▶ **ARBEITSAUFTRAG**:
Ermitteln Sie in den folgenden Einträgen jede Zeile, in der die Zeichenfolge „Click“ vorkommt, und schreiben Sie diese Zeilen vollständig ab.

● ● ●

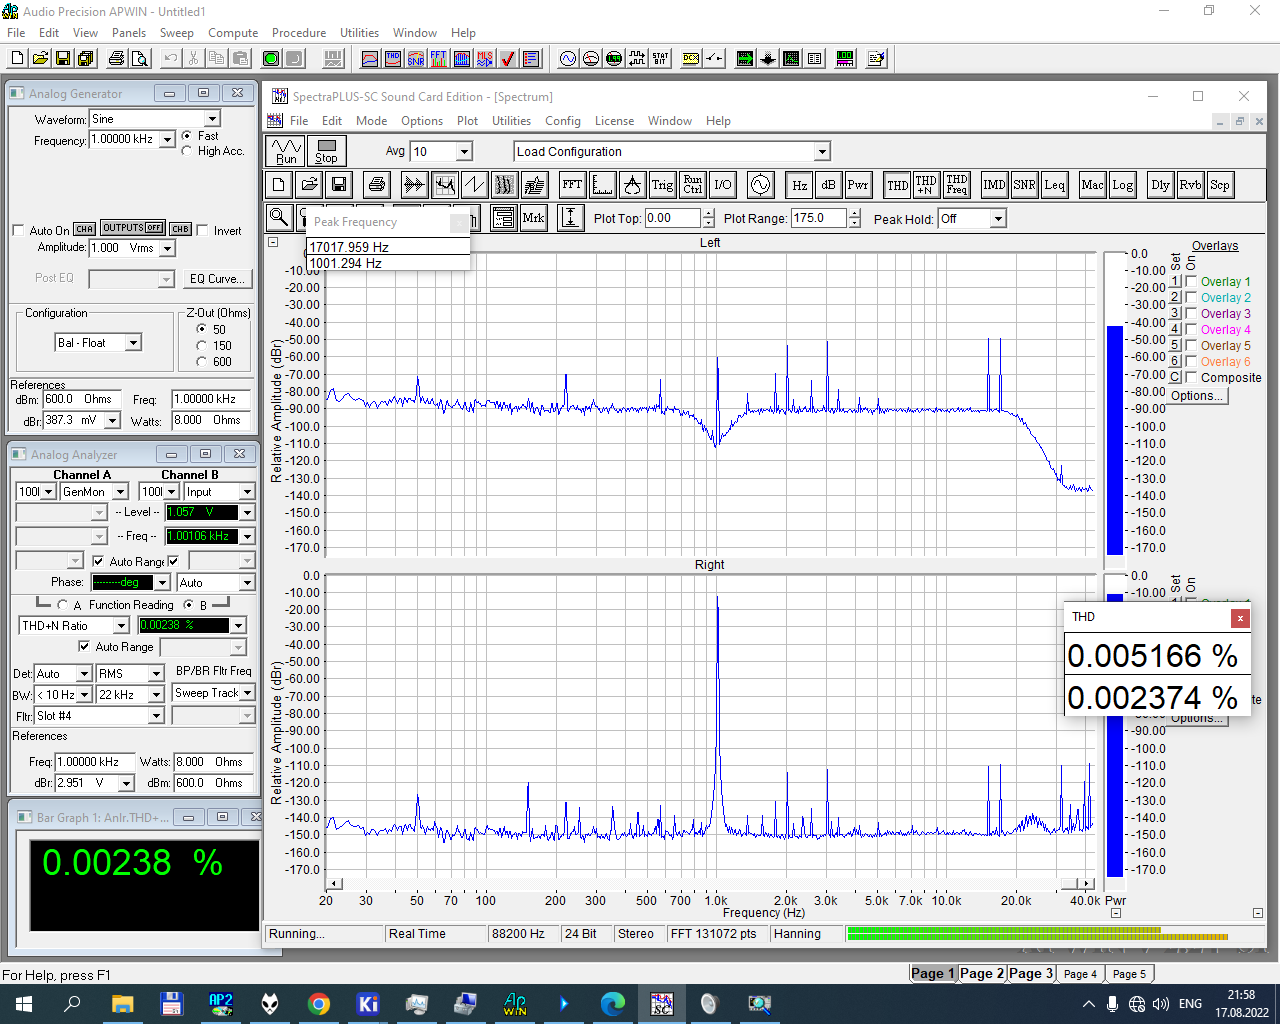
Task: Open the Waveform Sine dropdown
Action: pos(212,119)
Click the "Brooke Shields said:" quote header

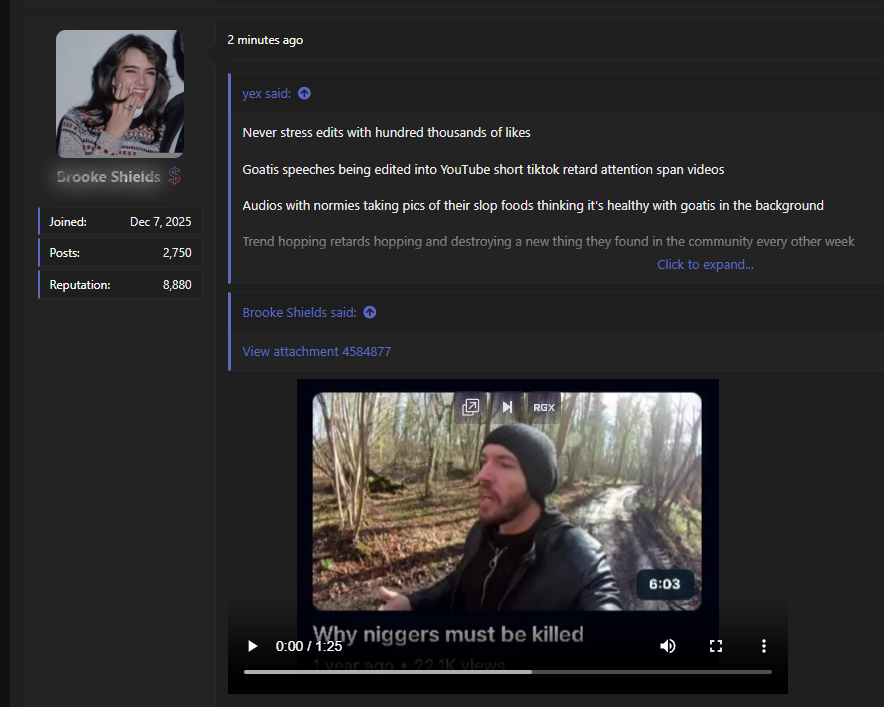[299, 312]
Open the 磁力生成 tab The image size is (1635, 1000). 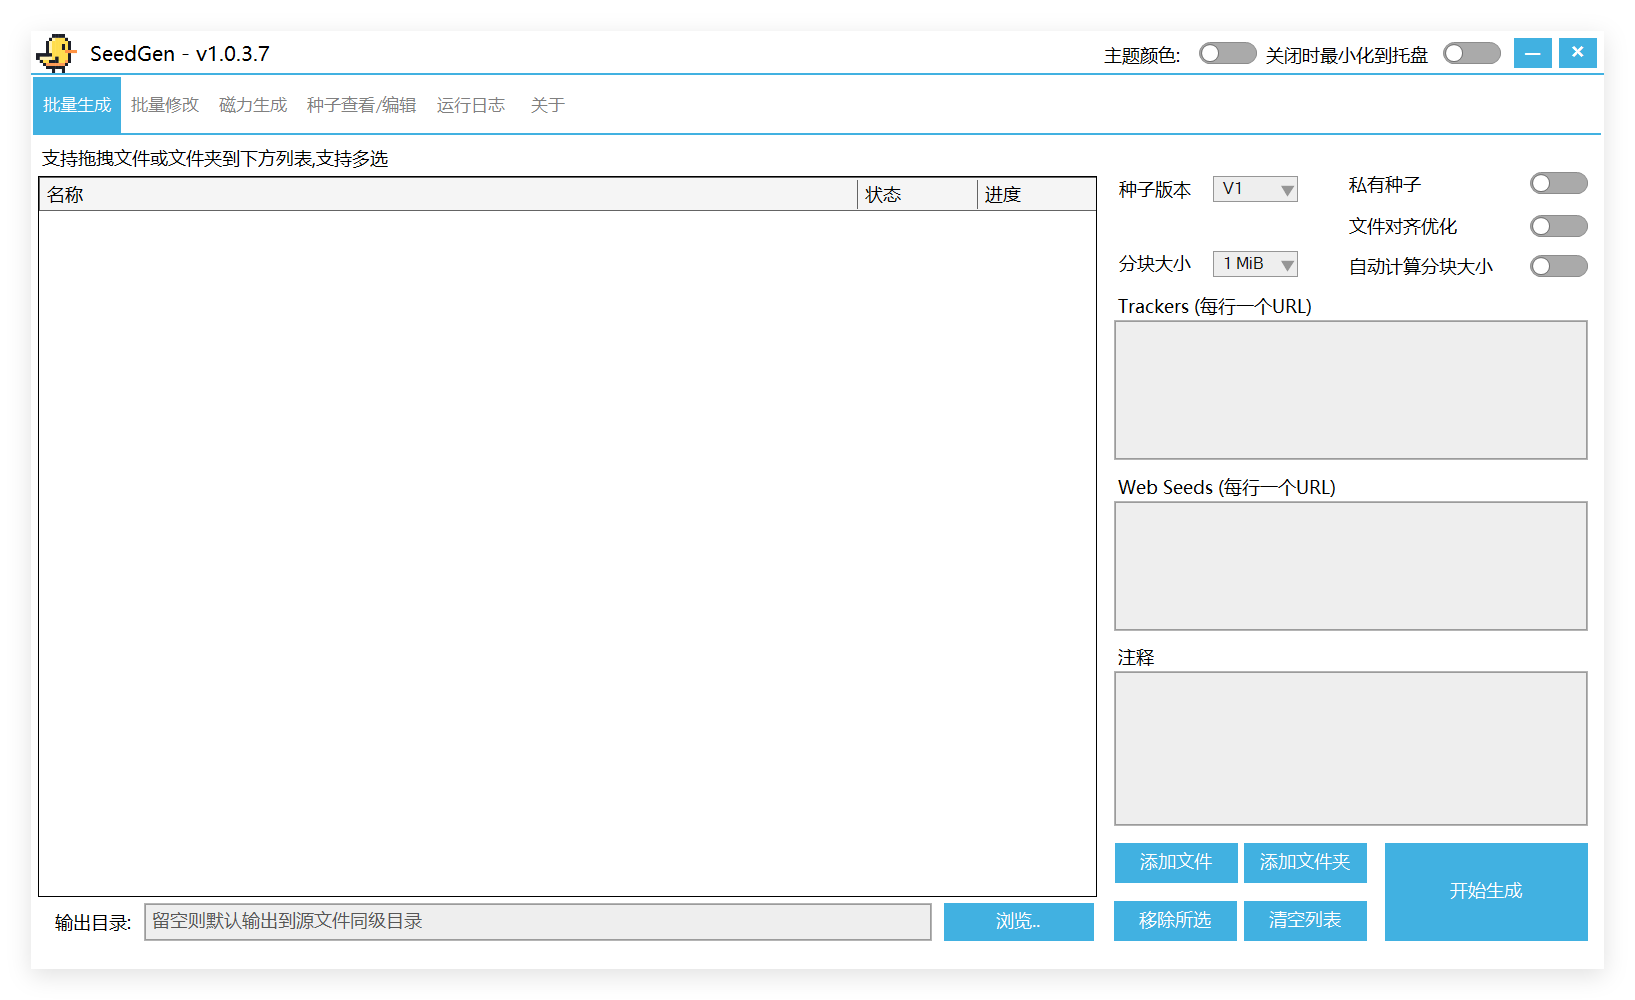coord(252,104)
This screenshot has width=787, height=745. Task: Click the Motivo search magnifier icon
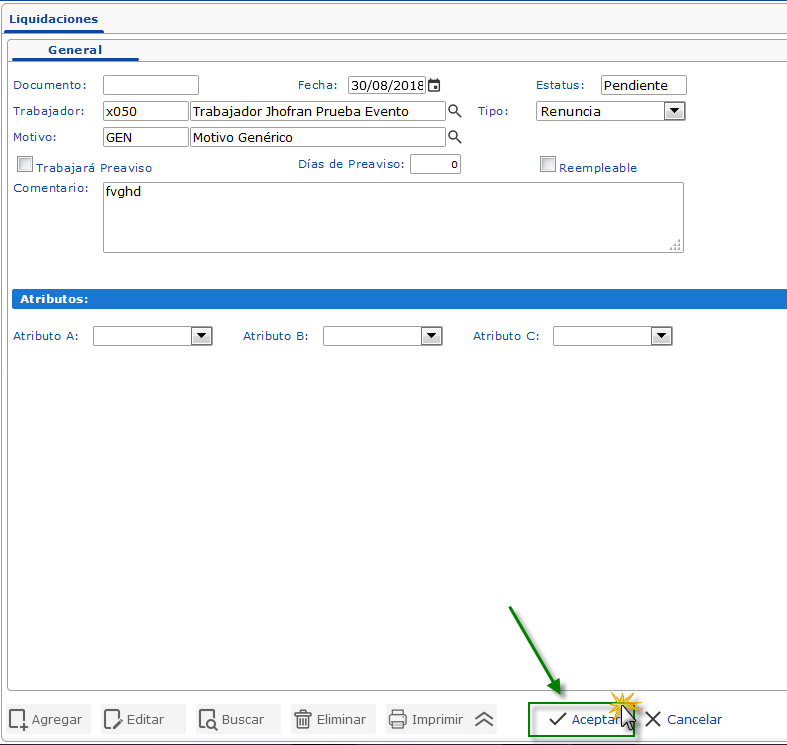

● ● ●

▶ **ERGEBNIS UNTEN**:
Click the "Brooke Shields said:" quote header
This screenshot has width=787, height=745. Task: Click the Motivo search magnifier icon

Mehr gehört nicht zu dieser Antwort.